I did. Then and there, the elderly tree still holding me, I let my heart break. A quiet, heaving, knowing sob. An opening, finally, into the expanding territory of my soul. A painful stretching of the heart to take in all I was becoming aware of. Permission, finally, to feel it all—even the stuff that hurt. Especially the stuff that hurt. It swept in to fill the void for a moment, nearly more than I could bear, but enough to glimpse where this all was going.
For a second, just then, there was orientation. Ever so briefly I felt my place in the world again. The tree helped me see not only where the ground was, but where my ground was. For an infinitesimal moment, I could almost make out where I was headed. It was a place I didn’t understand yet. There were no answers, but there was information.
Let it break. My heart needed to break, my space to crack open to allow for this expansion. Much of my suffering had come, I realized, from trying to Keep It Together when clearly It was not even a thing anymore. Trying to sustain a shape that wanted me to shift. Holding fast to a branch as the current of life endeavored to move me downstream.
There was also the suffering caused by trying to leave the darkness too soon. An old metaphor that never fails to wow me is that of caterpillars transitioning into butterflydom. They literally liquefy in their chrysalis. This cannot be comfortable. Interview any moth you meet: they will not, I’m sure, look back upon their cocoon days with nostalgia and longing.
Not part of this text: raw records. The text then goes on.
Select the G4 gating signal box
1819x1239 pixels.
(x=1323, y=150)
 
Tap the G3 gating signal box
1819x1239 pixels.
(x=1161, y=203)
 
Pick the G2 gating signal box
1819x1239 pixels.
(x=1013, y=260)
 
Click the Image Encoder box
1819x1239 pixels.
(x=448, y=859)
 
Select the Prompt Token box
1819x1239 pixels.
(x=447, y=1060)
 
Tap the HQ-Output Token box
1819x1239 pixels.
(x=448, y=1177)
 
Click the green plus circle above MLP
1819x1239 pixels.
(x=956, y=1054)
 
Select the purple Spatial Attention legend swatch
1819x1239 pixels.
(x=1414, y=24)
And it doesn’t end there: they must, once they awaken—giant new wings wound around them in this space that is suddenly and clearly too small—fight their own way out, however long it takes. To help a butterfly out of its cocoon is to kill it. It must break out on its own.
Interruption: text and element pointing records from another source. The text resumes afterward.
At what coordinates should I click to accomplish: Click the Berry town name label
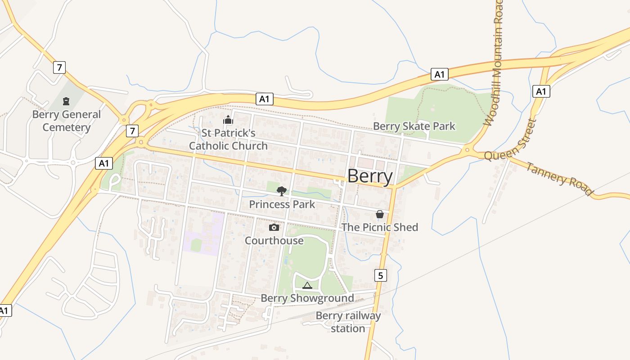point(370,176)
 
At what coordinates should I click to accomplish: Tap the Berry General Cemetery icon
point(67,101)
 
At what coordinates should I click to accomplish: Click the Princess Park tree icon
point(282,191)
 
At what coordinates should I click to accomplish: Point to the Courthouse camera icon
point(274,228)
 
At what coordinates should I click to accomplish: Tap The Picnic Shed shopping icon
point(379,214)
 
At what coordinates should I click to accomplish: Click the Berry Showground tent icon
point(307,285)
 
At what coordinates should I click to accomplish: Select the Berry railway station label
point(348,322)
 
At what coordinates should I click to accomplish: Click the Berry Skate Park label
point(414,126)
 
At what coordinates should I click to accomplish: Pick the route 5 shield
point(380,275)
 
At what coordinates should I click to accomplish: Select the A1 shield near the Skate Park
point(439,74)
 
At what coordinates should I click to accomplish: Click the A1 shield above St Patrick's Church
point(265,99)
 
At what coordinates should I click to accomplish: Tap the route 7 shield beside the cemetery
point(59,68)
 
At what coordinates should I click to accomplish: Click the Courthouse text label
point(274,241)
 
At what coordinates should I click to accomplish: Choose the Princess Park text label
point(282,204)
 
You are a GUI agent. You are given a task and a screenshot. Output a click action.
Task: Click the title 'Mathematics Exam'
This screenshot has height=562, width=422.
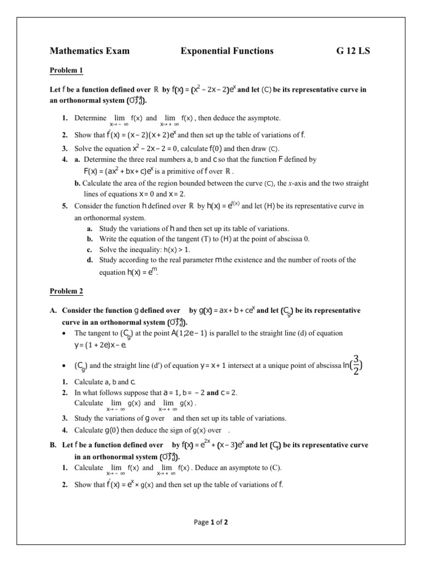tap(90, 51)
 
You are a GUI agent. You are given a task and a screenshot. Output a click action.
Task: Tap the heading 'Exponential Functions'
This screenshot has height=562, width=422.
tap(227, 51)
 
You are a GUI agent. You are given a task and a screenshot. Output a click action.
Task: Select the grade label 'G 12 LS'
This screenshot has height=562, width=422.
tap(353, 51)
So must our souls, stirring in the confines of what is no longer ours to be. There has to be a break, a tear, a rending, as we emerge new into the blinding light. None of it is comfortable. All of it is necessary. It is nature. Our nature.
It took ages, lots more miles of hiking and plenty more pain, but eventually my outer world did come into alignment with what I was catching foggy glimpses of in those first days.
I’m remembering this now, I think, because I find myself in the midst of another one of these giant, nameless shifts that is taking its sweet time revealing itself. It’s showing up as anxiety and despair running through every channel of my life—some acidic compound, perhaps, being poured through the lines to purify them. It’s having me crave silence, sleep, alone time, wandering. It’s inspiring inner critic attacks about how I need to be more productive or at least dooooo something with or about what I’m feeling. It helps to reflect on an earlier occurrence of Whatever This Is. I did eventually make my way out of the chrysalis, tottered confusedly for a bit in the blinding newness, and grew accustomed to the new self that had been gestating during all those months of perplexity and pain.
It’s the hardest work of our lives, and can be the most fascinating if we stay awake to it. To recognize something is amiss, acknowledge that where we are is no longer relevant and something else is calling to us. To not deny it, fix it, contain it, or even define it. And definitely to not paint a veneer on it so that things still seem shiny and okay. On the contrary, we need to move forward into the mystery. To allow our hearts and our worlds to break, to be upended, to sit motionless in the dark and let ourselves liquefy. Trusting that eventually we will emerge and unfold into something far bigger than our old minds can just now hold.